Les images d'archives mettant en vedette l'épouse de l'actrice de Reeve, Dana – mère de Will, belle-mère de Matthew et Alexandra – qui sont devenues une partenaire égale de Reeve au sein de la Fondation Christopher & Dana Reeve ont un impact équivalent.

La famille aisée possédait un caméscope depuis le début des années 1980. « Heureusement, ils en avaient un et ils ne se sont pas cachés pour se filmer », raconte Bonhôte. « Nous ne voulions pas faire un film uniquement sur Chris. Nous avons réalisé un film sur une famille extraordinaire.

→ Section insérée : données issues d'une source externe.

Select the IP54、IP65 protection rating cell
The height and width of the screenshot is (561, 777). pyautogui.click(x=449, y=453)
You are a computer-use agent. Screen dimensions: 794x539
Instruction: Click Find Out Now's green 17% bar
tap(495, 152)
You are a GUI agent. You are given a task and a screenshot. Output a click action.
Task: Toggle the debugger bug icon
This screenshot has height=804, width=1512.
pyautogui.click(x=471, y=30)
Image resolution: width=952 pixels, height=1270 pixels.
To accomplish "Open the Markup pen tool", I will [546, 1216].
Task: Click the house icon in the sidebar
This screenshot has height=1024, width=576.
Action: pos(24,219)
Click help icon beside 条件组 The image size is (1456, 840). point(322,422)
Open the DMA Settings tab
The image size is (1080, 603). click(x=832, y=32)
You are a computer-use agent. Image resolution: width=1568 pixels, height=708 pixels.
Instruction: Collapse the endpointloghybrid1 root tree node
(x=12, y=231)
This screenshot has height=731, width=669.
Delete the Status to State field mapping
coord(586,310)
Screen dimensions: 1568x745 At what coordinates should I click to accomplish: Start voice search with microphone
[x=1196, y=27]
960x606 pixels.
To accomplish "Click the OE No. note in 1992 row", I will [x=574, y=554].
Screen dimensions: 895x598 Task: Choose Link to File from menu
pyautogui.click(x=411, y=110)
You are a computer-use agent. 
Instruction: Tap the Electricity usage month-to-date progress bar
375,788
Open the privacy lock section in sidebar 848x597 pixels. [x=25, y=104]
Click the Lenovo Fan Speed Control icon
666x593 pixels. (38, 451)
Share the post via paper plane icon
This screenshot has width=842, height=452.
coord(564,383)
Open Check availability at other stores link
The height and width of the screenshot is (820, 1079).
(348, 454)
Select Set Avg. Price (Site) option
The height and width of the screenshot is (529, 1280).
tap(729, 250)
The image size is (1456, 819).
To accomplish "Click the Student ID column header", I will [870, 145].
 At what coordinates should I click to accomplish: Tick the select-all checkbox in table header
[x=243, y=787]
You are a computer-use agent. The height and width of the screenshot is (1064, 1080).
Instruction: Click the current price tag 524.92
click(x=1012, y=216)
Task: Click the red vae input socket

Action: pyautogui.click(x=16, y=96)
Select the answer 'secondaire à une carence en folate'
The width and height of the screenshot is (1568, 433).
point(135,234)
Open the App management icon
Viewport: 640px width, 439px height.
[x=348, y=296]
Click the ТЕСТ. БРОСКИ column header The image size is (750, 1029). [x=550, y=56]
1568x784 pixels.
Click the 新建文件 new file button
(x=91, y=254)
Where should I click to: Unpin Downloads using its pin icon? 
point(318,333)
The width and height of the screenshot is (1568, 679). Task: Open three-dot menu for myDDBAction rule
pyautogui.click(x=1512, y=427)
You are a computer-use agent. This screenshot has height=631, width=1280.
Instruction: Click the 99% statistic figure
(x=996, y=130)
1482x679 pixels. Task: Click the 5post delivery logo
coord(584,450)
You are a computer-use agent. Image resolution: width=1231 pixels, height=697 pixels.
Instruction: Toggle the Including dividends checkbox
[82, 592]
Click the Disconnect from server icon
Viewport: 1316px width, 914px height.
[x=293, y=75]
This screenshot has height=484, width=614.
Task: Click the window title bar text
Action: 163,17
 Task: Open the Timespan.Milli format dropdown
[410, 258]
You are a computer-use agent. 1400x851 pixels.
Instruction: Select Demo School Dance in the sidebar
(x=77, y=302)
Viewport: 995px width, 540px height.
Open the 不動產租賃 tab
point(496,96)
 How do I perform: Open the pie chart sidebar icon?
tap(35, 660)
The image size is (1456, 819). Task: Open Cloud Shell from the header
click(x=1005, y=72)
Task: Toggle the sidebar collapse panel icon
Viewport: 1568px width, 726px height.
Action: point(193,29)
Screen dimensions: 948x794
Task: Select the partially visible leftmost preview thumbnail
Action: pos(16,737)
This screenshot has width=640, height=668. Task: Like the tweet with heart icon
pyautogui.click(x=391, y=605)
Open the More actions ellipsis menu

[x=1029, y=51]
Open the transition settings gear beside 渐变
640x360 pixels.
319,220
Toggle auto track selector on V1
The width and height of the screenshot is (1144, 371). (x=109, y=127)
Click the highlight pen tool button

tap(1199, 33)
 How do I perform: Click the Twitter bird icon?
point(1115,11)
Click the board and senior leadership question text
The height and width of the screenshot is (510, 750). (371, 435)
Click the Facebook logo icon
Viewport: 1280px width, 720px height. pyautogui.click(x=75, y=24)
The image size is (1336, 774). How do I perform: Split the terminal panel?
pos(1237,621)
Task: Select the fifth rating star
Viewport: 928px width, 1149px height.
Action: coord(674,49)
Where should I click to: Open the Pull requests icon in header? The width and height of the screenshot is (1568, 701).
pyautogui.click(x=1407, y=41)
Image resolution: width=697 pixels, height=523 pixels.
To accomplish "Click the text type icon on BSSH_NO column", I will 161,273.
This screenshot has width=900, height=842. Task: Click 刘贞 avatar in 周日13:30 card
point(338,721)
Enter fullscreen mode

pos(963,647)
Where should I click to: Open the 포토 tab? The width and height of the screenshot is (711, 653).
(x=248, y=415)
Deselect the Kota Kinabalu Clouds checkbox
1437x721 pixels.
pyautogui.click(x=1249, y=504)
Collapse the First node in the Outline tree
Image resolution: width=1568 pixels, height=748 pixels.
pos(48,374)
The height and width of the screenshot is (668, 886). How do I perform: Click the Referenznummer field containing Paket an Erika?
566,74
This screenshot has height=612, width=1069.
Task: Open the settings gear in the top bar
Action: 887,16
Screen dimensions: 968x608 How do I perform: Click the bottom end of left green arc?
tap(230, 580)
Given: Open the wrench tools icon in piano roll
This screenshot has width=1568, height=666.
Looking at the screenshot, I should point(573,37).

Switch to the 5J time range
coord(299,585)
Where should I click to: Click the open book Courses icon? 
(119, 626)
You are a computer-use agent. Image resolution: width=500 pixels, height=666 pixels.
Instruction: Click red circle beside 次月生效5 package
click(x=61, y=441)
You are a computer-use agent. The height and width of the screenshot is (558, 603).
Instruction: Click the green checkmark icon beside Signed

L'accent mis sur la famille fait écho au point de vue de Rae sur son propre film.Filles(« J'ai senti que chaque famille pouvait guérir et bénéficier du visionnage de cette histoire, reliant le public à travers une humanité partagée ») et aussi comment Kassie parle deCanne à sucre. "Le témoignage de trois générations de la famille de Julian confronté à ce [traumatisme] est une source d'inspiration pour tous ceux qui voient le film, tous ceux qui ont une famille, c'est-à-dire nous tous", dit-elle. « Nous savons tous ce que signifie avoir des douleurs et des secrets avec les personnes que nous aimons le plus. Ce sont des thèmes universels.